Kadriye CİRİTCİ'nin 21 Kasım 2023 tarihli yazısı: Mektup

Mektup, birbirinden uzakta olan kişi veya kurumlar arasındaki haberleşmeyi sağlayan bir yazı türüdür. Diğer türlerden daha farklıdır; öncelikle bağımsızdır, sınırları olabildiğince geniştir, kural tanımaz, kuralsızdır. Mektubun dili, gönderdiğimiz kişiyle olan yakınlığa bağlı olarak şekillenir. Mektup denilince akla önce uzaklık geliyor, uzaklıkları yakınlaştıran…

Mektuplar uzakları biraz yakınlaştırır. Mektup bazen uzanan bir dost eli olur, bazen de bir sevgili gülü olur. Mektup, eski edebiyat türlerinden biridir. Eldeki en eski örnekler, Mısır firavunlarının diplomatik mektupları (M.Ö. 15.-14. yüzyıllar) ile Hitit krallarının Hattuşa (Boğazköy) arşivinde bulunan mektuplarıdır. Batı edebiyatındaki mektup türünün ilk örneklerini, Yunan edebiyatında görürüz. Yazılı mektubun tarihçesi çok eski çağlara dek uzanmaktadır. Elimize geçen en eski mektuplardan biri, Sümer dilinde çivi yazısıyla yazılmış bir kil tablettir ve yaklaşık İ.Ö. 2100-2016 arasında bir zaman olarak tarihlendirilmektedir. Tarih boyunca mektuplar Antik Hindistan, Antik Mısır ve Sümer'den Roma, Yunanistan ve Çin'e uzanan bir yelpazede günümüze kadar varlığını sürdürmüştür. 17. ve 18. yüzyıllarda mektuplar daha çok kişisel eğitim için kullanılmıştır.

İlk Türkçe mektup örneklerine bin yıl öncesinde rastlanılmaktadır.
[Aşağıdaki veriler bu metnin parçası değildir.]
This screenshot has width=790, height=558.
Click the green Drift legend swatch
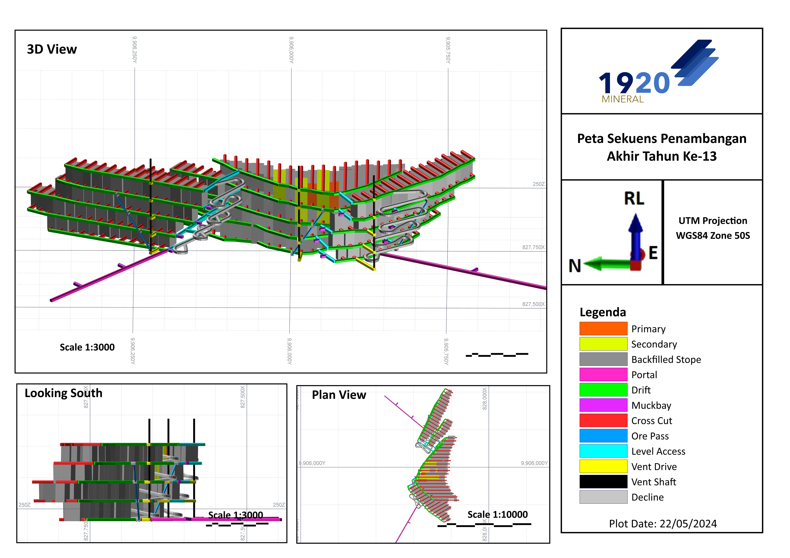click(603, 390)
Çünkü ilk Türkçe mektuplar, Doğu Türkistan’da yaşayan Uygurlar'da görülür. Ayrıca o dönemlerde mektup, betik veya bitik olarak bilinmektedir. Ancak İslamiyet kabul edildikten sonra mektup kelimesi yaygınlık kazanarak ön plana çıkmıştır. 

Hatıratlar ve güncelere benzer özellikler taşıyan, deneme tarzında da yazılabilen mektuplar; sanatçıların şahsiyetlerini, sanat anlayışlarını aydınlatan bilgiler içerirler. Edebiyat ve fikir adamlarının özel mektupları, edebiyat tarihini ve sosyal tarihi aydınlatan önemli belgelerdir. Mektup; aşk mektubu, arkadaş mektubu, asker mektubu, mahpus mektubu, iş mektubu, tavsiye mektubu, ihbar mektubu, hayran mektubu, okur mektubu, tehdit mektubu, resmi mektup, davet mektubu, açık mektup, veda mektubu gibi çeşitliliğe sahiptir.
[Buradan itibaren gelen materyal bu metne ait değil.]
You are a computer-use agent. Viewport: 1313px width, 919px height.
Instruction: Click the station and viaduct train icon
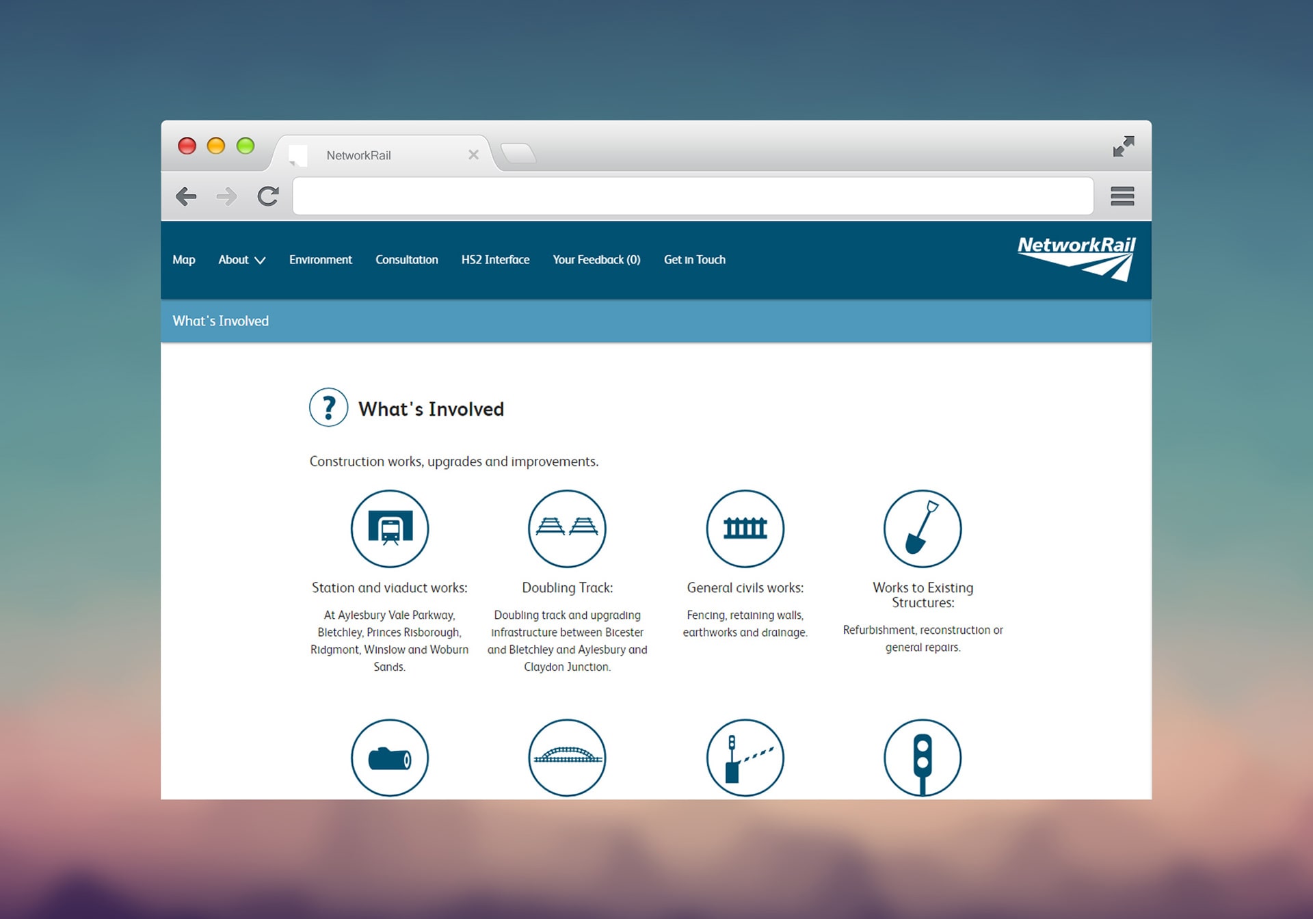(x=390, y=529)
Yüzyıllardır insanlar arasındaki bağları güçlendiren, sevgi, saygı, özlem ve düşünceleri aktaran mektuplar, teknolojinin gelişmesiyle birlikte elektronik posta gibi dijital iletişim yöntemlerine göre daha kişisel ve duygusal bir iletişim biçimi olarak değerini korumaktadır.

Her ne kadar dijital çağ krallığı yaşansa da eskiye hep özlem vardır. Yıllarca saklanan, kâğıdı bile sararmış, arasında bir gül yaprağı kurutulmuş mektuplar ne kadar değerlidir. Ninelerimizin, dedelerimizin sandıklarında belki birçok örneğine rastlamak mümkündür. Günümüzde pek çok zorluğun üstesinden gelinse de hâlâ kendisine sitem mektubu yazan duygusal insanların varlığı da az değildir. Aslında en duygulu mektuplar, kendimize yazdığımız mektuplardır.
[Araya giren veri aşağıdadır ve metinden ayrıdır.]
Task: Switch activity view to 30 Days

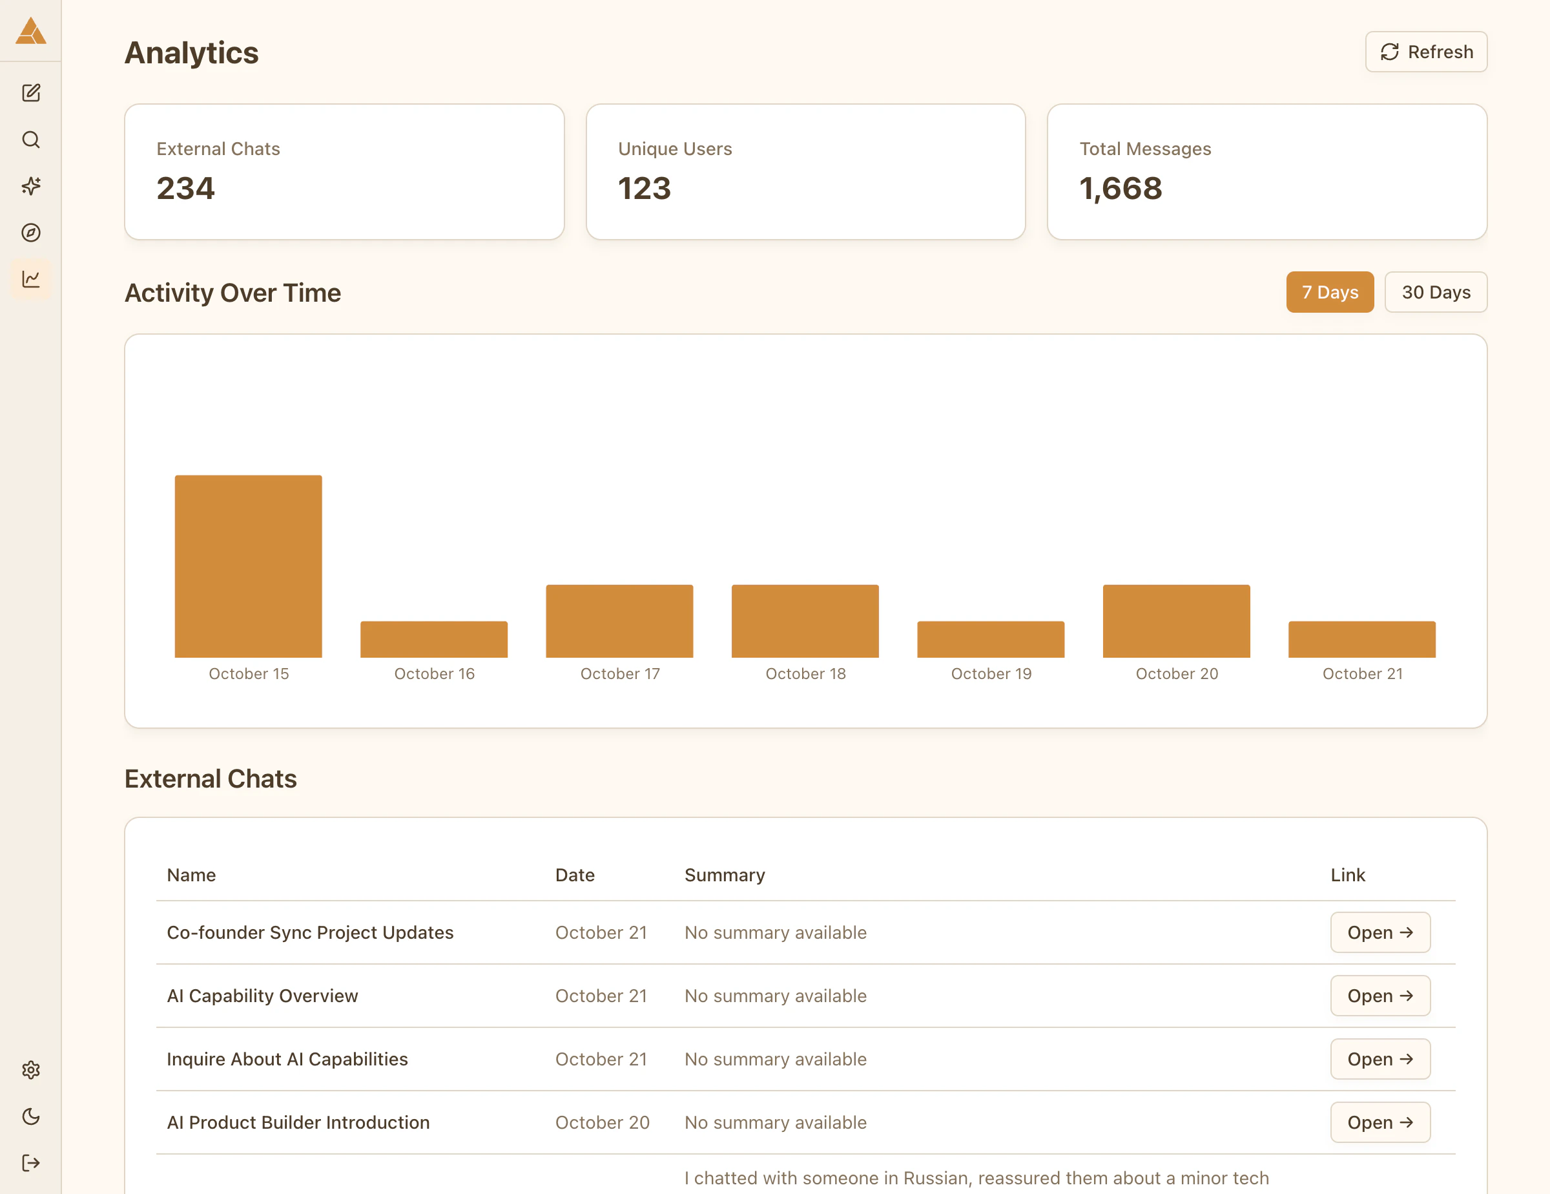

Bazen dijitali bir kenara bırakıp süslü kâğıtlara yazılı mektupları birbirimize göndermek, geçmişi ve geleneklerimizi yaşatabilmek eşsiz bir duygudur. İnsan nasıl ki anılar toplamı ise anıları satırlara dökmek de tıpkı şarkılardaki gibi ilk mektup veya son mektupta satırlara dökülen yaşanmışlıklar ne kadar değerlidir.

Arada bir değerlerimizi yaşatmak adına mektuplaşalım. Sevgi ve saygıyla…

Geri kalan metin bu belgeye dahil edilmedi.